==== RECORDS FOR THE TASK
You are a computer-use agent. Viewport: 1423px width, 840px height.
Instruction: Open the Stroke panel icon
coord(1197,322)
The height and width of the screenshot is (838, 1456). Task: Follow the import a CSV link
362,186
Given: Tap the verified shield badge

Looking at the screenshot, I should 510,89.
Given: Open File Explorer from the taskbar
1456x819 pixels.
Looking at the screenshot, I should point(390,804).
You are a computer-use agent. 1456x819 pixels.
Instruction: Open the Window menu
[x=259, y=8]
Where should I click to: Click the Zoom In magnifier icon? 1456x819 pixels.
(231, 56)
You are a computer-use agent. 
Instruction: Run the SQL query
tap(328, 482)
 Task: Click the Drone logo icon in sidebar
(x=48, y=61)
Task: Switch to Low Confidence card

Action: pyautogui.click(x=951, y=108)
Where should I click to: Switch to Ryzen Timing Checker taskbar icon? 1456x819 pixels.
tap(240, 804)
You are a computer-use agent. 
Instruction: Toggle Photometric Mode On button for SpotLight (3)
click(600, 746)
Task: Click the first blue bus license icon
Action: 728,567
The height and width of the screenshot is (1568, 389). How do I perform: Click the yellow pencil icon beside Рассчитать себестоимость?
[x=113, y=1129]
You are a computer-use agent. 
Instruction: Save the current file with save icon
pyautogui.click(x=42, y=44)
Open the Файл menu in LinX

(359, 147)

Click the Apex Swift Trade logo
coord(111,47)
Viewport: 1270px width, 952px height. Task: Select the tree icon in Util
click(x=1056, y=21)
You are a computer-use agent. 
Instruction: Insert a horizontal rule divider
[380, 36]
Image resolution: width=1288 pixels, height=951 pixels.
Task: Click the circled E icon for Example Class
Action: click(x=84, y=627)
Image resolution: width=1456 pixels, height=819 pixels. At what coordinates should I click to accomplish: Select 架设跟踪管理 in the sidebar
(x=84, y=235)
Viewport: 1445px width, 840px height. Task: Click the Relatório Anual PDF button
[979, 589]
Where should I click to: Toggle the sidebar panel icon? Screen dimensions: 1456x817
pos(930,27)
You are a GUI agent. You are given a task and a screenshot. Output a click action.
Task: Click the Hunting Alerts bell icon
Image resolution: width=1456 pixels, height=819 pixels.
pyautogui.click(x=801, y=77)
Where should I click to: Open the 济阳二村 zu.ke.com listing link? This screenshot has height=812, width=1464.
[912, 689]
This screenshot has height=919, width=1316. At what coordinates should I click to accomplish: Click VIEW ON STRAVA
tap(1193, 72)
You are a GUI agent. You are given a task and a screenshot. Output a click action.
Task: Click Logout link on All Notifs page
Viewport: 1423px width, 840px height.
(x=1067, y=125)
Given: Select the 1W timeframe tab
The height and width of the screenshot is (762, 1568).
========
=== WHAT THE TASK REQUIRES ===
Retype every line of the data above exactly.

=== RESPONSE AREA ===
You are a computer-use agent. Viewport: 1423px width, 840px height.
Instruction: Open the Stroke panel icon
coord(1197,322)
The height and width of the screenshot is (838, 1456). Task: Follow the import a CSV link
362,186
Given: Tap the verified shield badge

Looking at the screenshot, I should 510,89.
Given: Open File Explorer from the taskbar
1456x819 pixels.
Looking at the screenshot, I should point(390,804).
You are a computer-use agent. 1456x819 pixels.
Instruction: Open the Window menu
[x=259, y=8]
Where should I click to: Click the Zoom In magnifier icon? 1456x819 pixels.
(231, 56)
You are a computer-use agent. 
Instruction: Run the SQL query
tap(328, 482)
 Task: Click the Drone logo icon in sidebar
(x=48, y=61)
Task: Switch to Low Confidence card

Action: pyautogui.click(x=951, y=108)
Where should I click to: Switch to Ryzen Timing Checker taskbar icon? 1456x819 pixels.
tap(240, 804)
You are a computer-use agent. 
Instruction: Toggle Photometric Mode On button for SpotLight (3)
click(600, 746)
Task: Click the first blue bus license icon
Action: 728,567
The height and width of the screenshot is (1568, 389). How do I perform: Click the yellow pencil icon beside Рассчитать себестоимость?
[x=113, y=1129]
You are a computer-use agent. 
Instruction: Save the current file with save icon
pyautogui.click(x=42, y=44)
Open the Файл menu in LinX

(359, 147)

Click the Apex Swift Trade logo
coord(111,47)
Viewport: 1270px width, 952px height. Task: Select the tree icon in Util
click(x=1056, y=21)
You are a computer-use agent. 
Instruction: Insert a horizontal rule divider
[380, 36]
Image resolution: width=1288 pixels, height=951 pixels.
Task: Click the circled E icon for Example Class
Action: click(x=84, y=627)
Image resolution: width=1456 pixels, height=819 pixels. At what coordinates should I click to accomplish: Select 架设跟踪管理 in the sidebar
(x=84, y=235)
Viewport: 1445px width, 840px height. Task: Click the Relatório Anual PDF button
[979, 589]
Where should I click to: Toggle the sidebar panel icon? Screen dimensions: 1456x817
pos(930,27)
You are a GUI agent. You are given a task and a screenshot. Output a click action.
Task: Click the Hunting Alerts bell icon
Image resolution: width=1456 pixels, height=819 pixels.
pyautogui.click(x=801, y=77)
Where should I click to: Open the 济阳二村 zu.ke.com listing link? This screenshot has height=812, width=1464.
[912, 689]
This screenshot has height=919, width=1316. At what coordinates should I click to accomplish: Click VIEW ON STRAVA
tap(1193, 72)
You are a GUI agent. You are given a task and a screenshot. Output a click action.
Task: Click Logout link on All Notifs page
Viewport: 1423px width, 840px height.
(x=1067, y=125)
Given: Select the 1W timeframe tab
The height and width of the screenshot is (762, 1568).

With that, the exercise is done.